The question is appearing more and more frequently on Google:
Why do funds hold gold in their portfolios?
In times of inflation, geopolitical crises, and growing national debt, investors are looking for stable answers. Interestingly: Not only private investors, but also large investment funds have been consistently relying on gold for years.
Large funds do not invest based on emotion, but rather on risk management.
Gold fulfills characteristics that no other asset class covers completely.
Hedge against inflation
Protection against financial and currency crises
Independence from the banking system
Stabilization of the overall portfolio
Gold is not a debt promise, not a digital construct, and cannot be multiplied at will. This is exactly what makes it so valuable for funds.
A common misconception:
Funds hold gold for the returns.
In fact, the main reason is different: Resilience.
Gold is intended to:
Cushion losses in times of crisis
Maintain confidence in the portfolio
Offset systemic risks
Therefore, the gold allocation in many funds remains constant – regardless of whether the markets are currently euphoric or nervous.

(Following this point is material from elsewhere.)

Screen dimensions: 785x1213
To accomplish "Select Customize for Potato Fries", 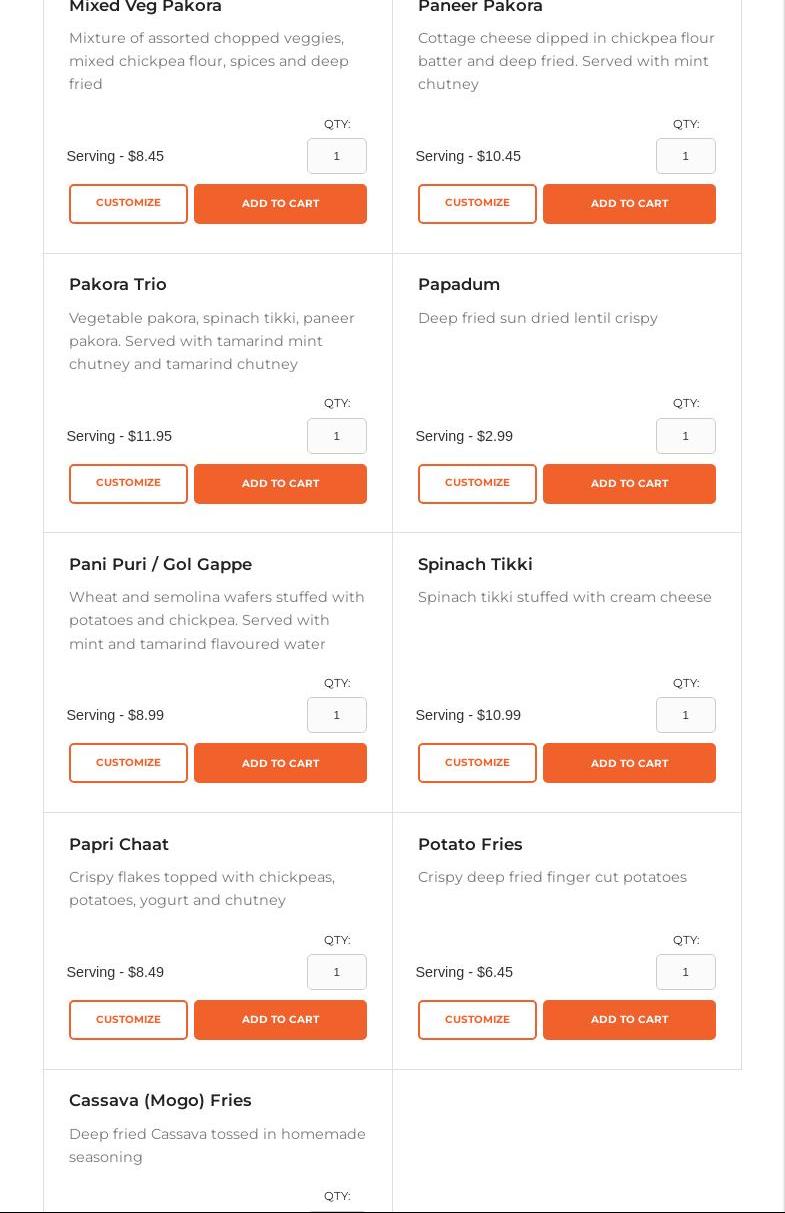I will click(x=477, y=1020).
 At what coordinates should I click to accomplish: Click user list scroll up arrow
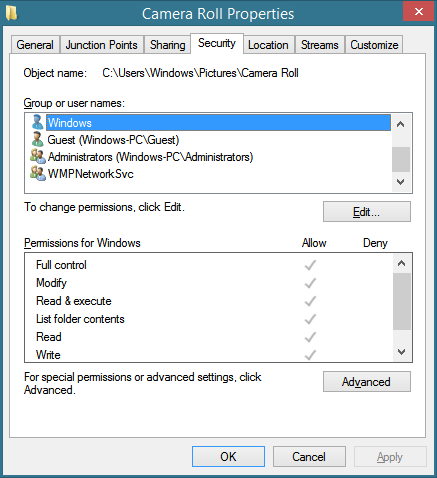pyautogui.click(x=401, y=124)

Search queries such as “Gold against inflation” or “Protecting assets with gold” are increasing significantly. The reason is obvious:
high inflation
expansive monetary policy
rising national debt
Gold does not react to interest rate policies or political measures. It remains stable in value, because it is not a claim, but substance.
Large funds follow a clear principle:
👉 Do not ignore risks, but hedge against them.
While funds usually add gold at a rate of 5–10%, a logical question arises for many private investors:
If even professional investors hold gold permanently –
why should private wealth do without it?
This is where Spargold comes in.
The approach is based on the mindset of large funds – but goes one step further:
Gold not as a side note
but as a strategic asset component
Instead of short-term market timing, the focus is on long-term asset protection with physical gold.
Many search queries revolve around the difference between:
Gold ETFs
Certificates
Physical gold
Large funds increasingly prefer direct gold exposure, because:
no counterparty risk
no dependence on issuers
no systemic coupling
Physical gold works even when other systems come under pressure.
Gold is particularly suitable for people who:
want to secure assets in the long term
want to protect themselves against inflation
prefer tangible assets
do not want to rely exclusively on financial markets
Especially in combination with other investments, gold can reduce risks without having to be actively managed.
The fact that funds hold gold is no coincidence – but the result of decades of experience.
Gold is:
not an object of speculation
not a return booster
but an insurance for wealth
Those who understand why funds hold gold also understand why gold plays a central role in asset protection in the long term.